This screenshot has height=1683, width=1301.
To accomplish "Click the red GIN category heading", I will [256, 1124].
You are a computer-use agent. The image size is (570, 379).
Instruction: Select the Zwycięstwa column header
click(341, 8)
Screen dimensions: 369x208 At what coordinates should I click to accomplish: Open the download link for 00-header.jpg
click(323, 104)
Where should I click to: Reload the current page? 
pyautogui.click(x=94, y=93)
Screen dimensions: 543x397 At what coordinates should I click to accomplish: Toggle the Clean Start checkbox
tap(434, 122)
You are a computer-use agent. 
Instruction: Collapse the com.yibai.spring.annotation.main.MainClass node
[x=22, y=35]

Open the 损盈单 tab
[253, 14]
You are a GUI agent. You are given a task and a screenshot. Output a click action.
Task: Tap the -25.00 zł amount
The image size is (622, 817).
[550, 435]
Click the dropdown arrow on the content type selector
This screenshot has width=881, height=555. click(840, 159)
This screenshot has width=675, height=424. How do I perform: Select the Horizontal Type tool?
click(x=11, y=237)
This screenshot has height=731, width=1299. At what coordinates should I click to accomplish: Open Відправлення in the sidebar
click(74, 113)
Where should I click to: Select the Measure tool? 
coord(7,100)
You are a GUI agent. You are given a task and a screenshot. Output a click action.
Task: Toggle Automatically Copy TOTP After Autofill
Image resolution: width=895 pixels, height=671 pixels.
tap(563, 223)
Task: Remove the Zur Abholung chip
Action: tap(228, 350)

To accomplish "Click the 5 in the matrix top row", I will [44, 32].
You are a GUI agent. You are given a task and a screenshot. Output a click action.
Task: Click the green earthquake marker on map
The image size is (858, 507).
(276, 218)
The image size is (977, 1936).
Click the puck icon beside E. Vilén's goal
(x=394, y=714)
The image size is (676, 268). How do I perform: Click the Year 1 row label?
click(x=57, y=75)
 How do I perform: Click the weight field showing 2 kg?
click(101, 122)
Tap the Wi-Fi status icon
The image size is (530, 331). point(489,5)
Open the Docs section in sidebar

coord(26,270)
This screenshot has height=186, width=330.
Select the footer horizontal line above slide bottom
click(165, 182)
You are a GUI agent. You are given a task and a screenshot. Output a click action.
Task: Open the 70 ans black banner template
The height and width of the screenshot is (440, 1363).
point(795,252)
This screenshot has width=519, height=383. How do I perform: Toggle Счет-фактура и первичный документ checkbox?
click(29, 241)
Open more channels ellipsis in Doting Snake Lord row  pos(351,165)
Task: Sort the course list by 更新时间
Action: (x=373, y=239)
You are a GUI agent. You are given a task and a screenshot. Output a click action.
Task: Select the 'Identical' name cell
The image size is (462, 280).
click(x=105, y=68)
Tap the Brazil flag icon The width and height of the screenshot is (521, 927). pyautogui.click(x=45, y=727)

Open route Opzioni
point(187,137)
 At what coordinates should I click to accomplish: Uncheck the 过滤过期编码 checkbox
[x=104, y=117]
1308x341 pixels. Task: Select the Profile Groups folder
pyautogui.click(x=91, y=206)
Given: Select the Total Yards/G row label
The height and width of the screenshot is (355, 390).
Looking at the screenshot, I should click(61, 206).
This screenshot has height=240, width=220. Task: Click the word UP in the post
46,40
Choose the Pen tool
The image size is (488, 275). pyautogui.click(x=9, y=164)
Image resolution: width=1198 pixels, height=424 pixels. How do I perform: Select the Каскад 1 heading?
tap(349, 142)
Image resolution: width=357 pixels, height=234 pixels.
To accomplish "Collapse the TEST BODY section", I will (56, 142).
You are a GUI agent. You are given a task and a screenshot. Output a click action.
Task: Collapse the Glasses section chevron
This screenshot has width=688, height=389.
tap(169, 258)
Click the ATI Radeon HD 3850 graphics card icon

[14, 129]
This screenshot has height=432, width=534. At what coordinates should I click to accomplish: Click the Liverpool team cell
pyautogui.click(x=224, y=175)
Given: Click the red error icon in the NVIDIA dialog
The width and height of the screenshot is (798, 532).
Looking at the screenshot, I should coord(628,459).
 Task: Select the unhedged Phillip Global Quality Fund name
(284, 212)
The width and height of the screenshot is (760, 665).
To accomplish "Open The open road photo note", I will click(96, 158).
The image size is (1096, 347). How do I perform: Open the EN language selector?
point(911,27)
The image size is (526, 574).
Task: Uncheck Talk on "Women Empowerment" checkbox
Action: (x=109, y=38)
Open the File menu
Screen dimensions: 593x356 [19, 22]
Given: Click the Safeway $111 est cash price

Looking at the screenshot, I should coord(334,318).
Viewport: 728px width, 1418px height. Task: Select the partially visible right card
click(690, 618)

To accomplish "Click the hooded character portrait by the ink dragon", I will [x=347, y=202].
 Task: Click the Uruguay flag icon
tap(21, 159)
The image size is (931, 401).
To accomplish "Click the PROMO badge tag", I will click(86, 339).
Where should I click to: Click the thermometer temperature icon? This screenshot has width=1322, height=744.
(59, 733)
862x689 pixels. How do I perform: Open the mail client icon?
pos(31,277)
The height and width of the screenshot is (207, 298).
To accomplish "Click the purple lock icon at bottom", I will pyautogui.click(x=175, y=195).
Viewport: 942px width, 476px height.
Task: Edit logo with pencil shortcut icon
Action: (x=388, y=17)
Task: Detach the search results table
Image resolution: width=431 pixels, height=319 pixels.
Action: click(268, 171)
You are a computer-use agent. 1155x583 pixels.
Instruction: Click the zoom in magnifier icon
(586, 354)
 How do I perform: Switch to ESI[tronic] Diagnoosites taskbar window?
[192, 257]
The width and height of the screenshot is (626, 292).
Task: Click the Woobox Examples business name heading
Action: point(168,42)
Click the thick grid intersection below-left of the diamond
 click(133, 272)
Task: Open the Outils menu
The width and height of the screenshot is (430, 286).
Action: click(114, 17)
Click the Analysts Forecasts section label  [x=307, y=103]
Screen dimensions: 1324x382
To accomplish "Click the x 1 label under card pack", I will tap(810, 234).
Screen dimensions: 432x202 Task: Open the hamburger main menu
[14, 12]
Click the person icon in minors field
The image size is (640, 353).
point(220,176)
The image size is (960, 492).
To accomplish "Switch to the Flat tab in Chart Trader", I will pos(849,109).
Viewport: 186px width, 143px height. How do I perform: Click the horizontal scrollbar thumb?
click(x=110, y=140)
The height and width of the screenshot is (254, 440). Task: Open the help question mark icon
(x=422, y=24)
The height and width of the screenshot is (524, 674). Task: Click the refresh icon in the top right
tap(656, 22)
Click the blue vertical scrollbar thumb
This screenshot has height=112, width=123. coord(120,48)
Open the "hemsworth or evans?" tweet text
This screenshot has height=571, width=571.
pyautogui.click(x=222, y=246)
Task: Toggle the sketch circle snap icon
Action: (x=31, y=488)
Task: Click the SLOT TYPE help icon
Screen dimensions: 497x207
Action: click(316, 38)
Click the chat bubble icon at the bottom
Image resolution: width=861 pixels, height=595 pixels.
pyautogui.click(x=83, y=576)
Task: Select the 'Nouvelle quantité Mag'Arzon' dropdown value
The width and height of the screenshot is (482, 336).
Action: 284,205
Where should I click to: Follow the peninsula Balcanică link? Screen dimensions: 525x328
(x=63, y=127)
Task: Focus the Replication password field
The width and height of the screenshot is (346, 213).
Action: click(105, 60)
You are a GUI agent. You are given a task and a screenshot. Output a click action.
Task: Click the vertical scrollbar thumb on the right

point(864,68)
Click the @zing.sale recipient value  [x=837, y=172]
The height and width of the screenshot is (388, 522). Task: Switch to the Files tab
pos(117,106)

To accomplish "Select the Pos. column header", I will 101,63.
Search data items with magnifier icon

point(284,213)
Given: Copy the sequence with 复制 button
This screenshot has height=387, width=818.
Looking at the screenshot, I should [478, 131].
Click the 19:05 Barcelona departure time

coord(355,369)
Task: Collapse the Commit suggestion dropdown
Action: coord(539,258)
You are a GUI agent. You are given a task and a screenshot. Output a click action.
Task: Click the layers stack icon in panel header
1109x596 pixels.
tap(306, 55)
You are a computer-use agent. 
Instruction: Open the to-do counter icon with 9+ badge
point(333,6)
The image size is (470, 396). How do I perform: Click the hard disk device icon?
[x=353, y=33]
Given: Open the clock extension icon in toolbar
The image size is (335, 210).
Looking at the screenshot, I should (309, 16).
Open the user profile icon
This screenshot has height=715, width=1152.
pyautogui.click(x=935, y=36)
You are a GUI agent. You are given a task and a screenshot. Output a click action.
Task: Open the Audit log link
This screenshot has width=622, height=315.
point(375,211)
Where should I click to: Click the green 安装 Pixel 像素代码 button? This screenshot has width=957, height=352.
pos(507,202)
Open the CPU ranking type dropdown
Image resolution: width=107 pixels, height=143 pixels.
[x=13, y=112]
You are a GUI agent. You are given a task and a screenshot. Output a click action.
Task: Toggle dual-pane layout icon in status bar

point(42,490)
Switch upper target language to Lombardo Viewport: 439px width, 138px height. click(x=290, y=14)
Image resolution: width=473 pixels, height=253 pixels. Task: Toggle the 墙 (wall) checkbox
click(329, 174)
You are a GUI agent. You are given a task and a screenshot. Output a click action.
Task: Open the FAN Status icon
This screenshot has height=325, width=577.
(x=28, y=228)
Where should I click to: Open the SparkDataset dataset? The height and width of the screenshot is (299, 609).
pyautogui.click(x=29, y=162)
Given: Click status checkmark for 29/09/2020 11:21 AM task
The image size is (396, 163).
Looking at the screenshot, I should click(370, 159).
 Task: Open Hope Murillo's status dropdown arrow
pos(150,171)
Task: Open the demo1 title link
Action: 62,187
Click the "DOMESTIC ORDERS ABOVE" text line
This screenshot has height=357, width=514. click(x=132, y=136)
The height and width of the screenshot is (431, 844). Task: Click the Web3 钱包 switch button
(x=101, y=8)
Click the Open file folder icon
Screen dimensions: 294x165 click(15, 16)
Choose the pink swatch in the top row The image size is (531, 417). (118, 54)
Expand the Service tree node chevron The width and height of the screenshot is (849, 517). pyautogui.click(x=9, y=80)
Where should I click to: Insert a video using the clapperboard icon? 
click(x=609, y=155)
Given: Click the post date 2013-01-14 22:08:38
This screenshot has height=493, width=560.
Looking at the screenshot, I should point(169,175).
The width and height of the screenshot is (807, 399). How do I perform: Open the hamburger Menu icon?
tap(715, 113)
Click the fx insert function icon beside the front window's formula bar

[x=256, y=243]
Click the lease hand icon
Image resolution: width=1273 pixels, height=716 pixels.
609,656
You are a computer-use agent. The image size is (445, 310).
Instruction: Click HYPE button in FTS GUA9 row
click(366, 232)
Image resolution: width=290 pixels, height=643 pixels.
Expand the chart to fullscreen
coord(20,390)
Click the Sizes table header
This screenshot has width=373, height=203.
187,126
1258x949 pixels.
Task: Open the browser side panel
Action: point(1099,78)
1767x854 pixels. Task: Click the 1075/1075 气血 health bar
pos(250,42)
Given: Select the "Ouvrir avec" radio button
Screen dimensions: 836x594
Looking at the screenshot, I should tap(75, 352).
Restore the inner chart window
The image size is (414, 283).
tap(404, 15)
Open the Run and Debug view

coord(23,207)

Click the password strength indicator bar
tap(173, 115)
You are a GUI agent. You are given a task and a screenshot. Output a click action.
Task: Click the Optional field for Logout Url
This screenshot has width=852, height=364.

*Problem requirements*
The only output should be the lines from the one containing "Restore the inner chart window" through the final line of the material above, copied exactly.

*Answer section*
Restore the inner chart window
The image size is (414, 283).
tap(404, 15)
Open the Run and Debug view

coord(23,207)

Click the password strength indicator bar
tap(173, 115)
You are a GUI agent. You are given a task and a screenshot. Output a click action.
Task: Click the Optional field for Logout Url
This screenshot has width=852, height=364.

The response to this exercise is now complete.